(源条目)
########################################

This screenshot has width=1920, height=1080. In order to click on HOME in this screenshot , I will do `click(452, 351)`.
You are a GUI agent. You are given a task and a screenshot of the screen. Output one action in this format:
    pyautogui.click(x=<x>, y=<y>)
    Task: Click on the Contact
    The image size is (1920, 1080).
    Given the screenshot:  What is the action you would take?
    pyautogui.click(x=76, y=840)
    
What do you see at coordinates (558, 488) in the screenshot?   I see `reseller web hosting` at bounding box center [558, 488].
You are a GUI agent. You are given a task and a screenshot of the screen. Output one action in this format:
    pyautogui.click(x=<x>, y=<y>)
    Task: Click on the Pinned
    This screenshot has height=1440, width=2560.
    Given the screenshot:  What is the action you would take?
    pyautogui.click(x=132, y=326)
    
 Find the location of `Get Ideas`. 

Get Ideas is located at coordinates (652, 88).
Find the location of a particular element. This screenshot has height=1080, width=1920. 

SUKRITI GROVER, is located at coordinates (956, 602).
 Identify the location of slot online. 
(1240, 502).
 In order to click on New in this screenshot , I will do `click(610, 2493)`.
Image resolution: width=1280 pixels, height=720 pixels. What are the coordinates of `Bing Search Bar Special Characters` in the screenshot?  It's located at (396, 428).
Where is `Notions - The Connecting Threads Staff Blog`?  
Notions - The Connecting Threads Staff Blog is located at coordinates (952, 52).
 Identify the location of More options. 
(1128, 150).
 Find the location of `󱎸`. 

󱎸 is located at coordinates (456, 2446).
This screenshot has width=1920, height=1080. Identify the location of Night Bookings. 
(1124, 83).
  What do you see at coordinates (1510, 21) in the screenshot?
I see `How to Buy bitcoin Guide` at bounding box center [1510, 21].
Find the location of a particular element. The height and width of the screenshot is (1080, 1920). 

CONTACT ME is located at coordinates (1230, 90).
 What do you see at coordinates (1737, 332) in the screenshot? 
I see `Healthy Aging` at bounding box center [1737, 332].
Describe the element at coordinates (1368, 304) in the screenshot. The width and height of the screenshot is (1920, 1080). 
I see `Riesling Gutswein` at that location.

########################################

• [任务要求]: 从包含“What do you see at coordinates (558, 488)”的那一行开始，到包含“pyautogui.click(x=132, y=326)”的那一行结束，把这几行重写一遍，用“Archived”替换其中的“Pinned”，其他内容一律不变。

• [练习答案]:
What do you see at coordinates (558, 488) in the screenshot?   I see `reseller web hosting` at bounding box center [558, 488].
You are a GUI agent. You are given a task and a screenshot of the screen. Output one action in this format:
    pyautogui.click(x=<x>, y=<y>)
    Task: Click on the Archived
    This screenshot has height=1440, width=2560.
    Given the screenshot:  What is the action you would take?
    pyautogui.click(x=132, y=326)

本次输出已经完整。